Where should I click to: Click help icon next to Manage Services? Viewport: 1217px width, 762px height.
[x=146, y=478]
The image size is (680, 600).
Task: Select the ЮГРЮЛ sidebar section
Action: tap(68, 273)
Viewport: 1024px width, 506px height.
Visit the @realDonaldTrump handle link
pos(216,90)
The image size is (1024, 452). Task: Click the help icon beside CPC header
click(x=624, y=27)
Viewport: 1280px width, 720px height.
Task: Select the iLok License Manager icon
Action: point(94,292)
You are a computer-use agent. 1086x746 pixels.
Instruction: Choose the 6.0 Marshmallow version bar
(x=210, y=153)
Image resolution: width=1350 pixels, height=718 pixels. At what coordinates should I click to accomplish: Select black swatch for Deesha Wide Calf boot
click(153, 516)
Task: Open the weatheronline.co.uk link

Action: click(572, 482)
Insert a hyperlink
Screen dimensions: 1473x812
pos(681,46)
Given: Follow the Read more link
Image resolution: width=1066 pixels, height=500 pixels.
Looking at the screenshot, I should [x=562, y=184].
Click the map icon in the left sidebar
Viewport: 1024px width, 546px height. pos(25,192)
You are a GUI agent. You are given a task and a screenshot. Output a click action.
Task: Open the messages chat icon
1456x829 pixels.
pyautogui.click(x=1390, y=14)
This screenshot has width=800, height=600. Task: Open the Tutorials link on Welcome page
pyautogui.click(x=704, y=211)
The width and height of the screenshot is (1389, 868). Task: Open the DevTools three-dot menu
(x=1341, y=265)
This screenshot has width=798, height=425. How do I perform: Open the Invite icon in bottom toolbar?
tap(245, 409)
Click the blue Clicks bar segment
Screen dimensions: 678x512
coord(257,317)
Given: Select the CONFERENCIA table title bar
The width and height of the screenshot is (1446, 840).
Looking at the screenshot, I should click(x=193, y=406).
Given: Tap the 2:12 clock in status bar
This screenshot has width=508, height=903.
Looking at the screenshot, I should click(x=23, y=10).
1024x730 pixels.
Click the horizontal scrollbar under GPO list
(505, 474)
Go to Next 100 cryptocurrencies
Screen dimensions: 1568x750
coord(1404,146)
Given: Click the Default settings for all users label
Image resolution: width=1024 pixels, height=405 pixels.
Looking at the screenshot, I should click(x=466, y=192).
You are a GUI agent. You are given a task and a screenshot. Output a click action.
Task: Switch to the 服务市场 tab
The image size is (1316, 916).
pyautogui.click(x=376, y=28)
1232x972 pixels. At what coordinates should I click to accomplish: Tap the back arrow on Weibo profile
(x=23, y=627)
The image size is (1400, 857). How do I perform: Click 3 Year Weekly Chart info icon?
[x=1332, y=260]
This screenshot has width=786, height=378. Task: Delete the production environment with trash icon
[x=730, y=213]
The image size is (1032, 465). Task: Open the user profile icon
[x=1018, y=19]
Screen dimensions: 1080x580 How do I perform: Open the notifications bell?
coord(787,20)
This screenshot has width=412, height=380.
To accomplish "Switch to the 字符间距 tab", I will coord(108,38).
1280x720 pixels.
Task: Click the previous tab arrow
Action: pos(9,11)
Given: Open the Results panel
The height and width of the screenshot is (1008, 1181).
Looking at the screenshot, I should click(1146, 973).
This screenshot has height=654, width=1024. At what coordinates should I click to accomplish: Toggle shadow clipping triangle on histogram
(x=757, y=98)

## Exercise
Render every line of the rows above as a Markdown table with the columns Nr and Text. Number the lines in order and leave out blank lines.

## Exercise output
| Nr | Text |
|---|---|
| 1 | Where should I click to: Click help icon next to Manage Services? Viewport: 1217px width, 762px height. |
| 2 | [x=146, y=478] |
| 3 | The image size is (680, 600). |
| 4 | Task: Select the ЮГРЮЛ sidebar section |
| 5 | Action: tap(68, 273) |
| 6 | Viewport: 1024px width, 506px height. |
| 7 | Visit the @realDonaldTrump handle link |
| 8 | pos(216,90) |
| 9 | The image size is (1024, 452). Task: Click the help icon beside CPC header |
| 10 | click(x=624, y=27) |
| 11 | Viewport: 1280px width, 720px height. |
| 12 | Task: Select the iLok License Manager icon |
| 13 | Action: point(94,292) |
| 14 | You are a computer-use agent. 1086x746 pixels. |
| 15 | Instruction: Choose the 6.0 Marshmallow version bar |
| 16 | (x=210, y=153) |
| 17 | Image resolution: width=1350 pixels, height=718 pixels. At what coordinates should I click to accomplish: Select black swatch for Deesha Wide Calf boot |
| 18 | click(153, 516) |
| 19 | Task: Open the weatheronline.co.uk link |
| 20 | Action: click(572, 482) |
| 21 | Insert a hyperlink |
| 22 | Screen dimensions: 1473x812 |
| 23 | pos(681,46) |
| 24 | Given: Follow the Read more link |
| 25 | Image resolution: width=1066 pixels, height=500 pixels. |
| 26 | Looking at the screenshot, I should [x=562, y=184]. |
| 27 | Click the map icon in the left sidebar |
| 28 | Viewport: 1024px width, 546px height. pos(25,192) |
| 29 | You are a GUI agent. You are given a task and a screenshot. Output a click action. |
| 30 | Task: Open the messages chat icon |
| 31 | 1456x829 pixels. |
| 32 | pyautogui.click(x=1390, y=14) |
| 33 | This screenshot has width=800, height=600. Task: Open the Tutorials link on Welcome page |
| 34 | pyautogui.click(x=704, y=211) |
| 35 | The width and height of the screenshot is (1389, 868). Task: Open the DevTools three-dot menu |
| 36 | (x=1341, y=265) |
| 37 | This screenshot has width=798, height=425. How do I perform: Open the Invite icon in bottom toolbar? |
| 38 | tap(245, 409) |
| 39 | Click the blue Clicks bar segment |
| 40 | Screen dimensions: 678x512 |
| 41 | coord(257,317) |
| 42 | Given: Select the CONFERENCIA table title bar |
| 43 | The width and height of the screenshot is (1446, 840). |
| 44 | Looking at the screenshot, I should click(x=193, y=406). |
| 45 | Given: Tap the 2:12 clock in status bar |
| 46 | This screenshot has width=508, height=903. |
| 47 | Looking at the screenshot, I should click(x=23, y=10). |
| 48 | 1024x730 pixels. |
| 49 | Click the horizontal scrollbar under GPO list |
| 50 | (505, 474) |
| 51 | Go to Next 100 cryptocurrencies |
| 52 | Screen dimensions: 1568x750 |
| 53 | coord(1404,146) |
| 54 | Given: Click the Default settings for all users label |
| 55 | Image resolution: width=1024 pixels, height=405 pixels. |
| 56 | Looking at the screenshot, I should click(x=466, y=192). |
| 57 | You are a GUI agent. You are given a task and a screenshot. Output a click action. |
| 58 | Task: Switch to the 服务市场 tab |
| 59 | The image size is (1316, 916). |
| 60 | pyautogui.click(x=376, y=28) |
| 61 | 1232x972 pixels. At what coordinates should I click to accomplish: Tap the back arrow on Weibo profile |
| 62 | (x=23, y=627) |
| 63 | The image size is (1400, 857). How do I perform: Click 3 Year Weekly Chart info icon? |
| 64 | [x=1332, y=260] |
| 65 | This screenshot has width=786, height=378. Task: Delete the production environment with trash icon |
| 66 | [x=730, y=213] |
| 67 | The image size is (1032, 465). Task: Open the user profile icon |
| 68 | [x=1018, y=19] |
| 69 | Screen dimensions: 1080x580 How do I perform: Open the notifications bell? |
| 70 | coord(787,20) |
| 71 | This screenshot has width=412, height=380. |
| 72 | To accomplish "Switch to the 字符间距 tab", I will coord(108,38). |
| 73 | 1280x720 pixels. |
| 74 | Task: Click the previous tab arrow |
| 75 | Action: pos(9,11) |
| 76 | Given: Open the Results panel |
| 77 | The height and width of the screenshot is (1008, 1181). |
| 78 | Looking at the screenshot, I should click(1146, 973). |
| 79 | This screenshot has height=654, width=1024. At what coordinates should I click to accomplish: Toggle shadow clipping triangle on histogram |
| 80 | (x=757, y=98) |